A) A questão do concurso aparente.

            1 – Como resulta de tudo quanto se viu já, o acórdão recorrido considerou que o crime de roubo tinha sido cometido na forma tentada, ao contrário do que afirmara a primeira instância, para a qual teria ocorrido consumação. No entanto, já em face daquela qualificação o recorrente defendera, perante a Relação, a consunção que agora invoca no recurso para o Supremo Tribunal. O que é certo é que, pelo menos em relação à recusa de consunção de todos os crimes de sequestro, a posição da 1ª instância e da Relação não só tiveram resultados diferentes, com tiveram fundamentos diferentes.

            Como resulta da transcrição acima feita, a Relação optou pela tese segundo a qual, a subtracção, no crime de furto, ou roubo, tem lugar apenas, depois de o agente ter tido, ainda que fugazmente, a fruição potencial da coisa subtraída. Ora, segundo o acórdão recorrido, no caso, “o dinheiro nunca esteve, de uma maneira minimamente estável, no domínio de facto do agente da infracção (nunca este adquiriu um pleno e autónomo domínio sobre a coisa, domínio que pressupõe um mínimo plausível de fruição das utilidades da coisa que nunca se chegou a verificar) como decorre de ele ainda se encontrar no esfera de domínio do fruidor do espaço onde a coisa se encontrava e a exercer, ainda, violência sobre os detentores anteriores da coisa. E, poderia acrescentar-se, a polícia estava a controlá-lo desde antes da subtracção da coisa e qualquer fuga do local seria de imediato objecto de perseguição”

            Esta questão tem interesse para decidir do recurso ora interposto, porque dela depende aqueloutra da consunção do sequestro. Na verdade, a partir do momento em que se afasta a ocorrência do roubo na forma consumada, deixa de poder defender-se que os sequestros perduraram para além daquilo que seria necessário à consumação do dito roubo, e com isso a justificação para aí assentar a sua imputação autónoma, em termos de concurso efectivo, como tinha feito a primeira instância.

            Tomando então posição, sobre esta questão da tentativa ou consumação, do roubo dos autos, diga-se desde já, que a tese defendida no acórdão recorrido não nos merece qualquer reparo.

            E, tudo arranca da opção que se faça acerca do conceito de “subtracção”, elemento típico do crime de furto, e, por essa via, também do de roubo. Depois da cuidadosa análise que o acórdão recorrido fez sobre o assunto, em que nos revemos, será suficiente dizer o seguinte:

            A subtracção corresponde a uma substituição de poderes entre o possuidor da coisa e o agente do crime. O novo apossamento do agente é feito à custa da privação da coisa por parte do anterior possuidor.
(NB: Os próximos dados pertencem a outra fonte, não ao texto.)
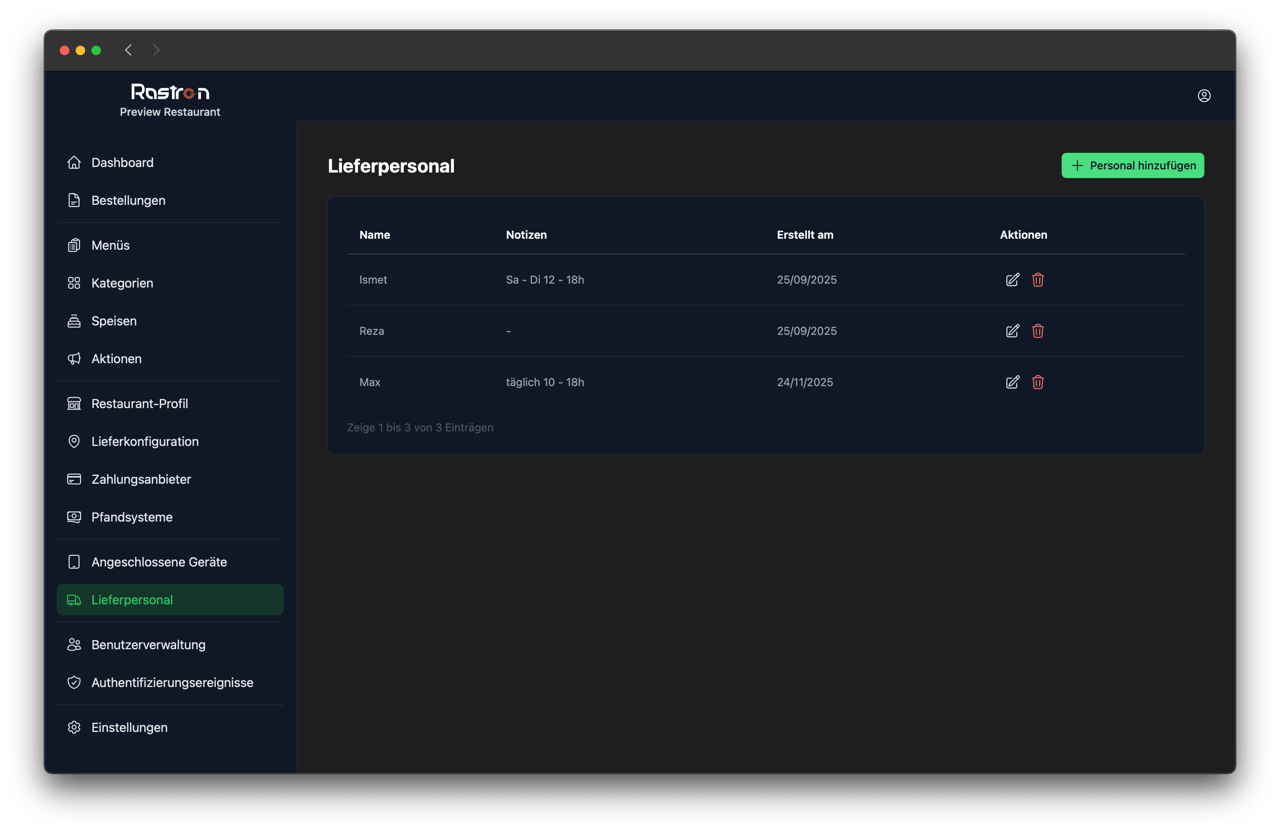Image resolution: width=1280 pixels, height=832 pixels.
Task: Navigate to Speisen
Action: coord(114,322)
Muito embora a palavra subtracção sublinhe mais o aspecto da privação (do lesado) do que o aspecto da aquisição de facto (do agente), tal fica a dever-se à consideração da protecção que a norma quer dar (o titular do bem jurídico protegido é o ofendido) mais do que à ideia de que a consumação do crime ocorre, desde logo, com a perda dos poderes sobre a coisa por parte do anterior possuidor.
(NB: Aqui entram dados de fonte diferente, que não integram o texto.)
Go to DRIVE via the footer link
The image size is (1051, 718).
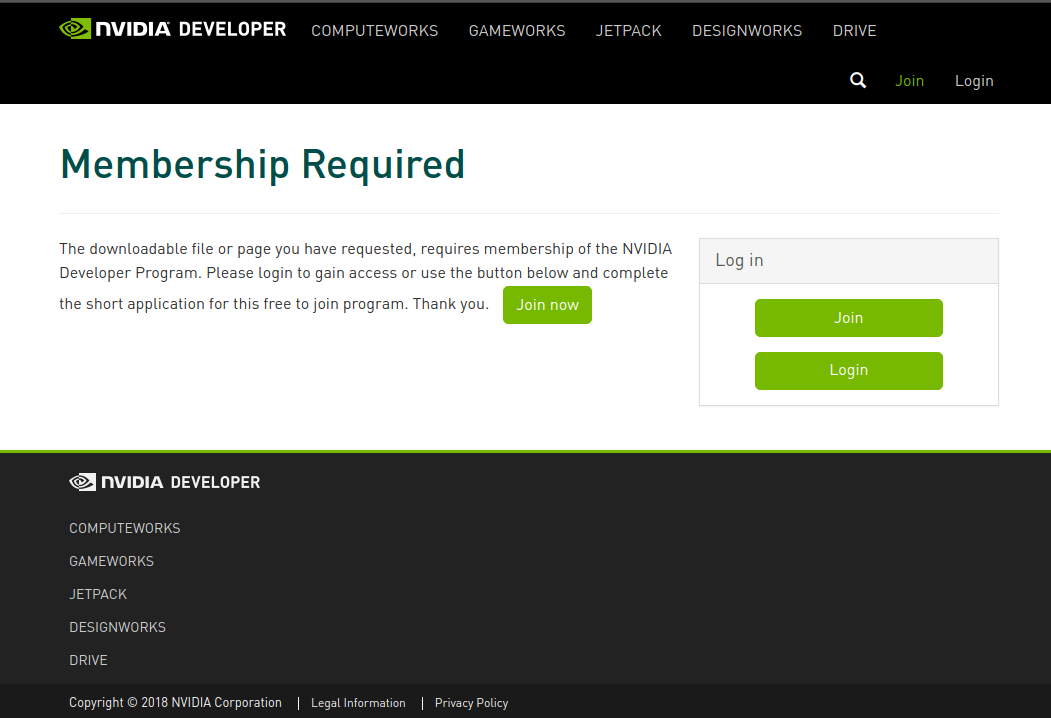pos(88,660)
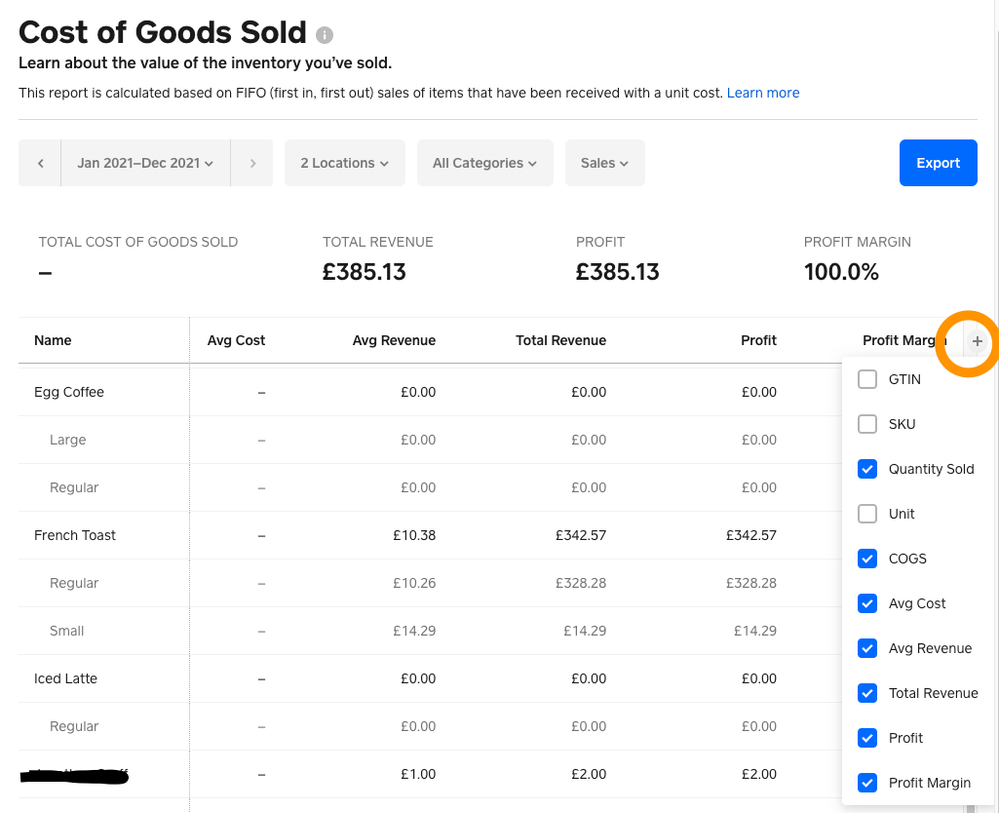Enable the Unit column checkbox

coord(867,514)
            Já se sabe que doutrina e jurisprudência se têm dividido acerca do momento em que se deve considerar que a coisa foi subtraída, e portanto o crime ficou consumado, oscilando, no fundo, entre a necessidade de ocorrer uma substituição completa de poderes sobre a coisa, ou uma simples substituição parcial. A posição mais equilibrada e prudente, acerca do tema, reclama, a nosso ver, o afastamento dos efeitos perversos, a que poderia levar uma tese que excluísse a legítima defesa logo que o ofendido perdesse os poderes sobre a coisa, e mesmo que o agente ainda estivesse (por intervenção de terceiros, ou reacção ulterior do ofendido), a assegurar o exercício de poderes sobre ela.
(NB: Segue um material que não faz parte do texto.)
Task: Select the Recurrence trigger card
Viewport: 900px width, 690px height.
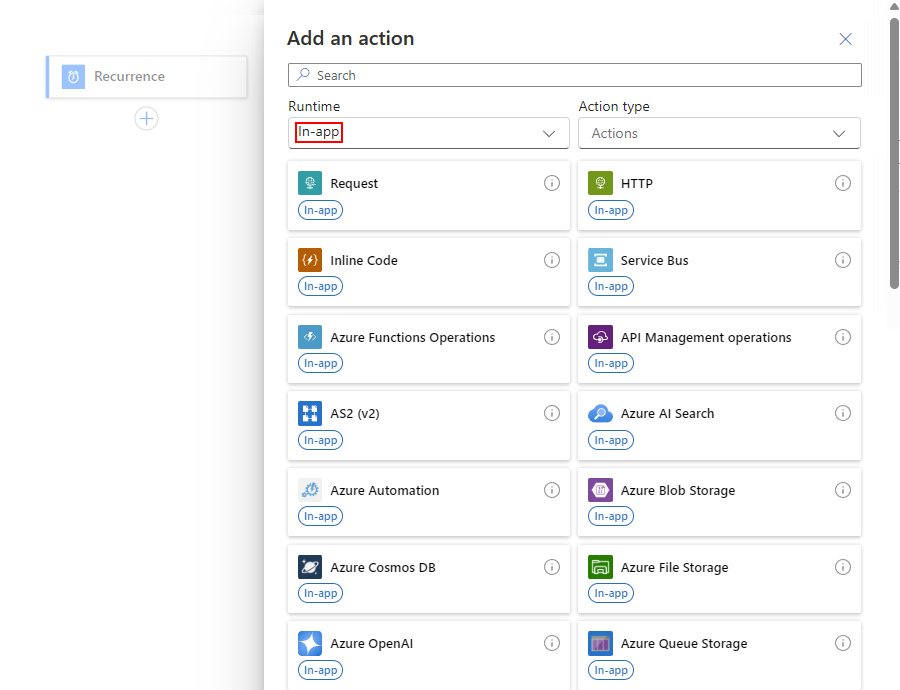Action: coord(146,76)
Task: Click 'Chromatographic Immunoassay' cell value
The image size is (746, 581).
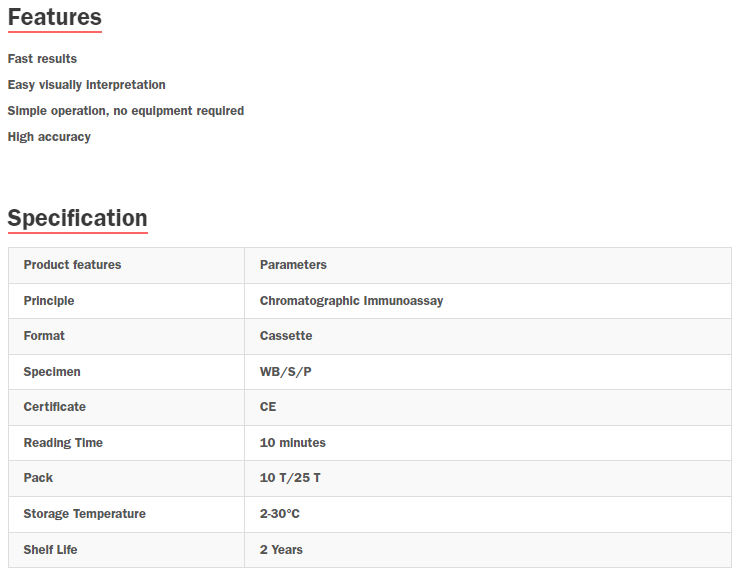Action: (x=352, y=301)
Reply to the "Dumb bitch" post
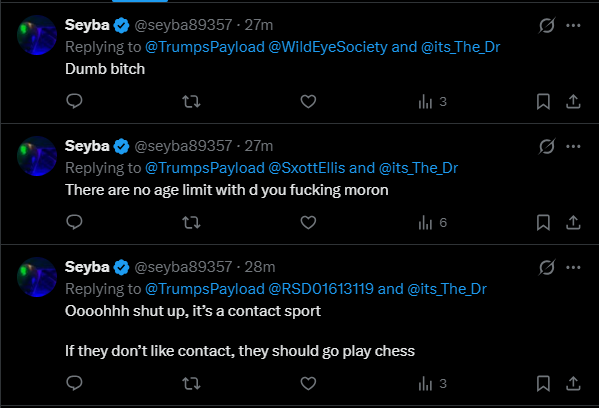This screenshot has height=408, width=599. (x=74, y=101)

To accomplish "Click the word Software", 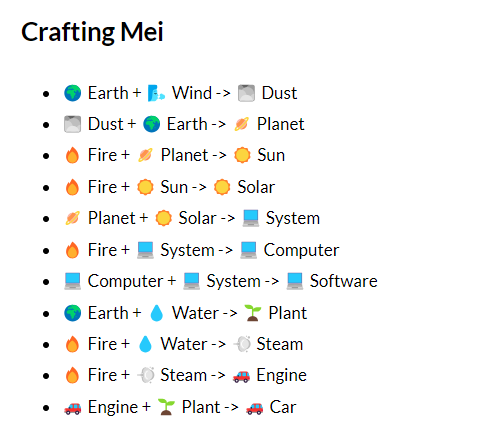I will pos(344,281).
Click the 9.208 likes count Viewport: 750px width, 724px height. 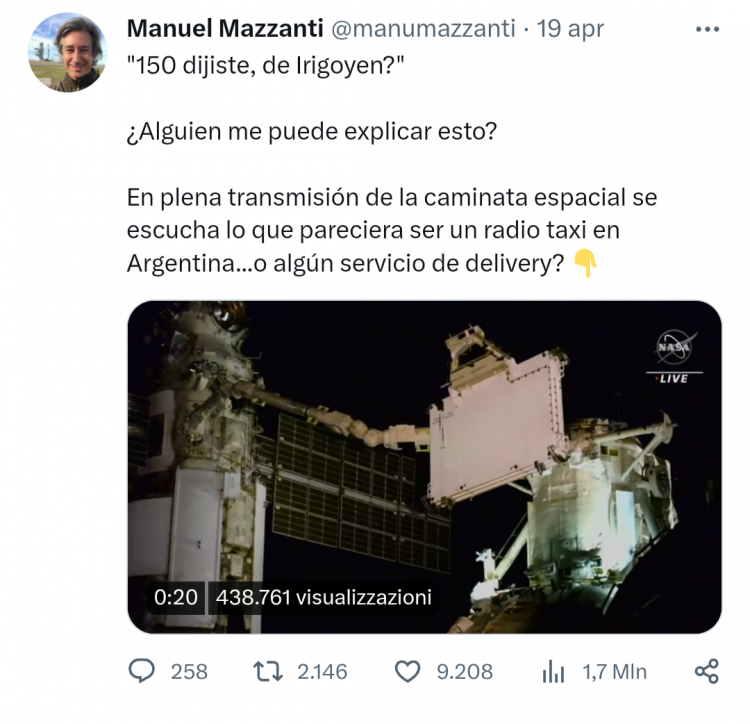coord(464,671)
            A lei pretende, com o elemento “subtracção”, identificar “a acção de transferir certa coisa móvel da esfera de fruição (de aproveitamento de utilidades) de um sujeito para a idêntica esfera de outro, com isso findando o legítimo domínio de facto, actual ou potencial, por parte do pretérito fruidor.

            Dai que se considere que a subtracção só tem efectivamente lugar quando a coisa entra no domínio de facto do agente da infracção, com tendencial estabilidade, i. e., não pelo facto de ela ter sido removida do respectivo lugar de origem, mas pelo facto de ter sido transferida para fora da esfera de domínio do seu fruidor pretérito” (cf. Saragoça da Mata – “Subtracção de coisa móvel alheia”. Os efeitos de um admirável mundo novo num crime “clássico”, in Teresa Quintela de Brito et alteri, “DIREITO PENAL, Parte Especial, Lições Estudos e Casos” pag. 648 e 654 respectivamente).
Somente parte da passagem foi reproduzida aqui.